[REQUESTS]:
A – In the forum excerpt on transfer learning, do statements (i), (ii) and (iii) agree with the text? Answer yes or no for each and quote the words that decide it. (i) Pre-trained weights can help when labeled data is limited. (ii) Information borrowed from other datasets is encoded in the later layers of the network. (iii) The choice between training from scratch and transfer learning depends only on how much data is available.
B – Can you write out the rows again, requests included, with every coordinate shifted by adding 74 to each number? Cover only the stretch of rows from the one containing "understand (551, 762)" through the last row, and leave the pictures out.

Q. In many health-tech startups I have noticed that a lot of the deep learning models are not made from scratch but either directly used or modified through means like transfer learning ( that makes sense as well as it makes no sense to reinvent the wheel ). I was hoping for your insight on whether there will be shifts in this paradigm or more focus be put in academic or other institutions that do so, given the need for AI in this field is now more demanding than ever.
Selecting between transfer learning and training from scratch is sometimes a consideration of how much labeled data is available for training.
If labeled data is limited utilizing pre-trained weights can help boost model performance by borrowing information from other datasets where that information is then encoded in the earlier layers of the network. So, in general when making the determination to train from scratch or apply transfer learning, it will depend on the exact type of data, how much is available and how long you have to train your network.

[PROVIDED RECORDS]:

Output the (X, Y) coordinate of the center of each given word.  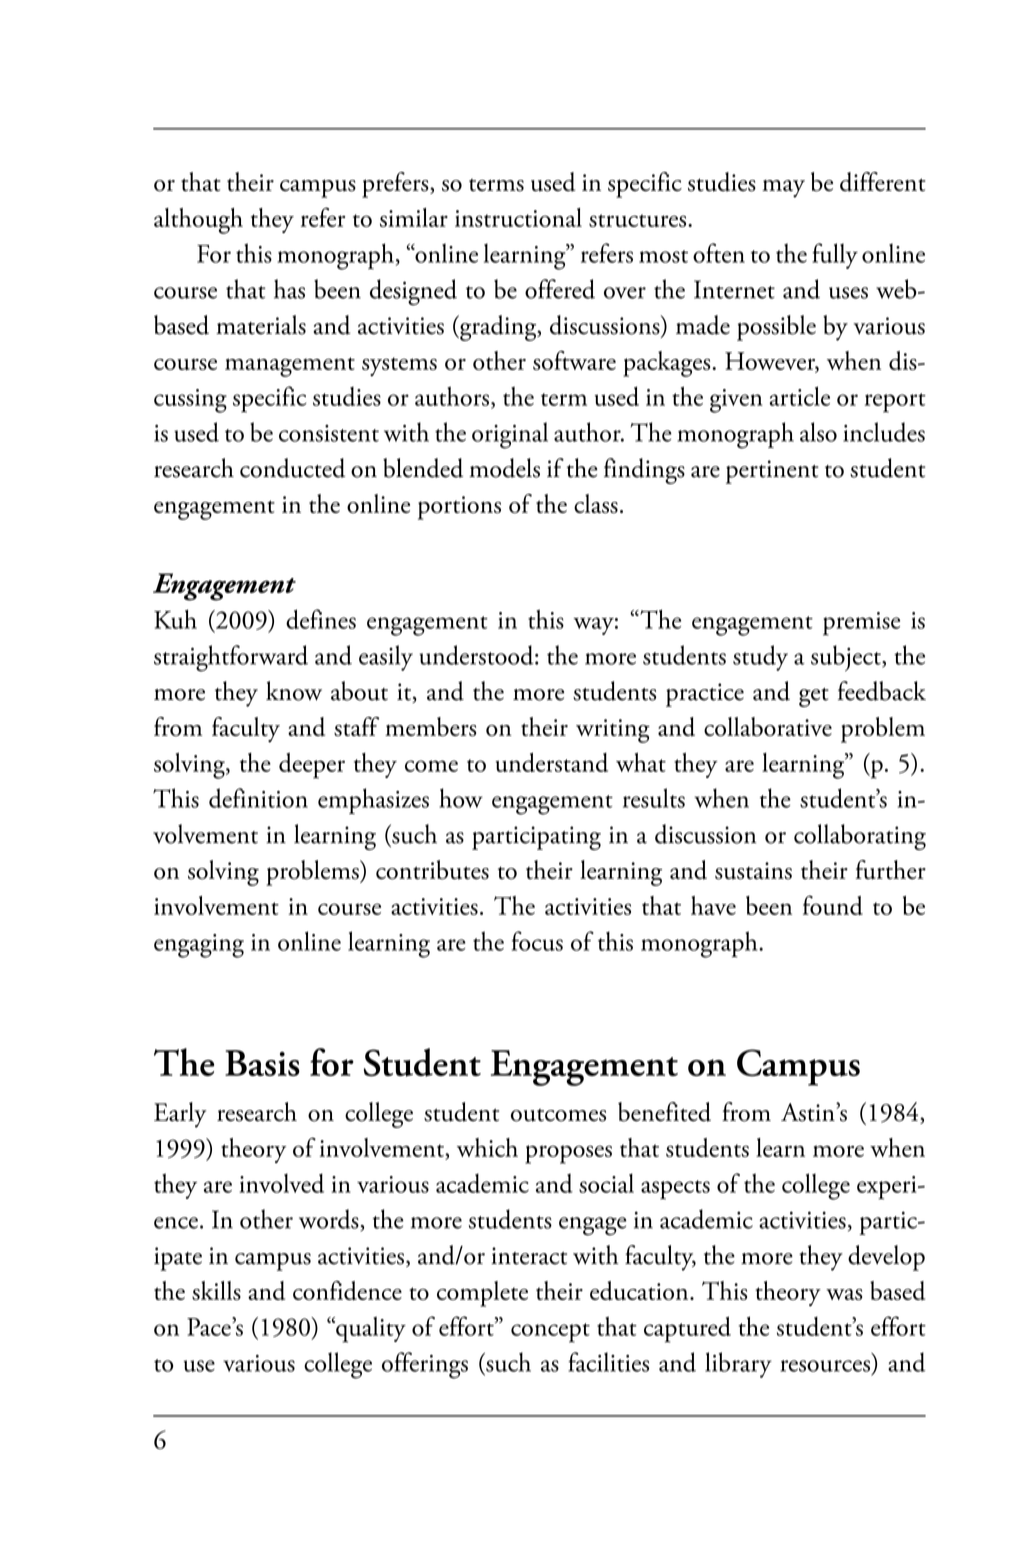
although (198, 221)
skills (216, 1290)
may (783, 189)
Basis (262, 1063)
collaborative (768, 726)
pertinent (772, 472)
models (504, 468)
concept (550, 1333)
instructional (518, 217)
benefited (664, 1112)
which (487, 1147)
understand (551, 762)
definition (258, 798)
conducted (292, 468)
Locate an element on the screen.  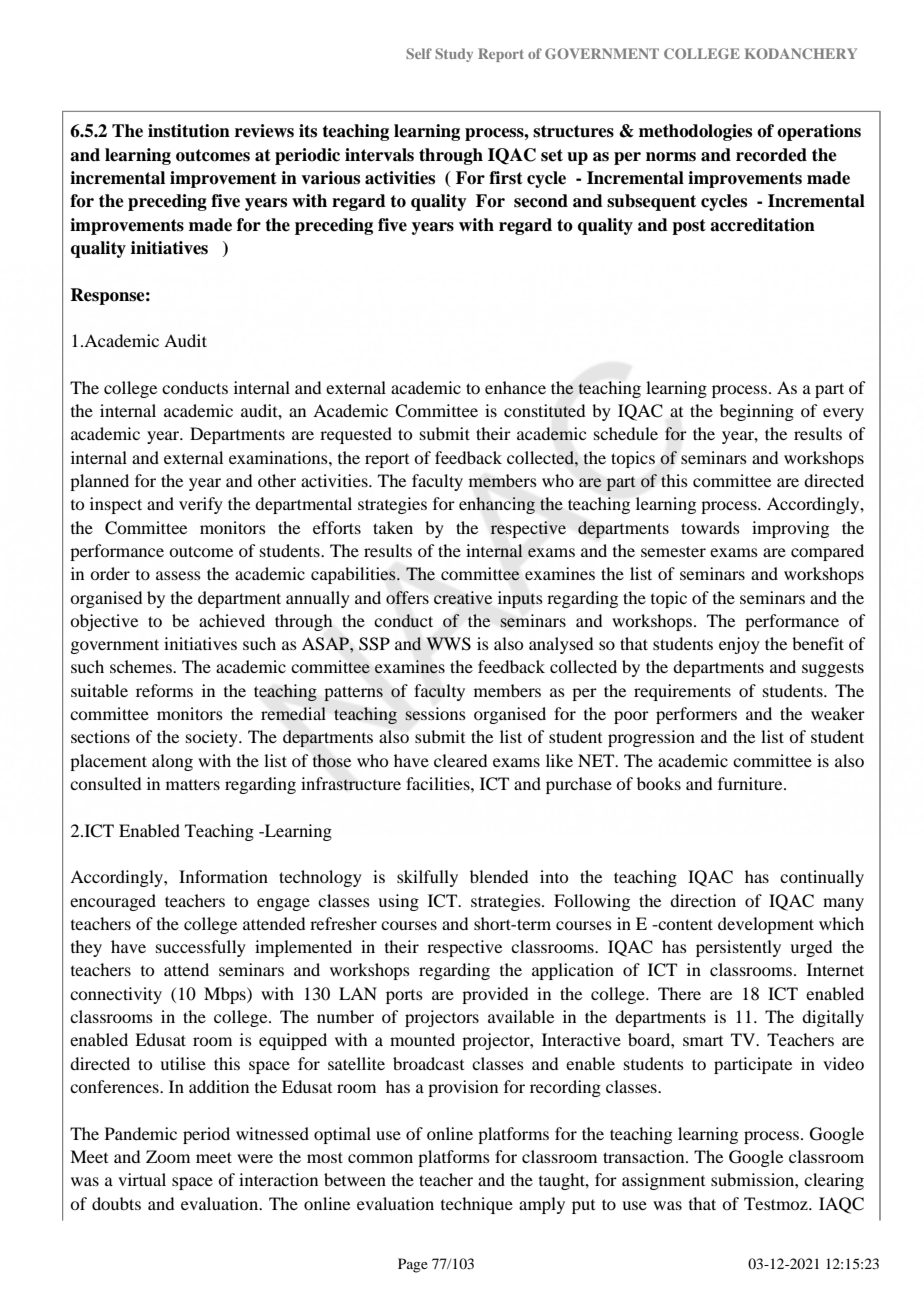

[COMPLETED EXERCISE]:
A –
(i) Yes: "If labeled data is limited utilizing pre-trained weights can help boost model performance"
(ii) No: "where that information is then encoded in the earlier layers of the network"
(iii) No: "it will depend on the exact type of data, how much is available and how long you have to train your network"

B –
understand (625, 836)
definition (332, 872)
conducted (366, 542)
Locate an element on the screen.  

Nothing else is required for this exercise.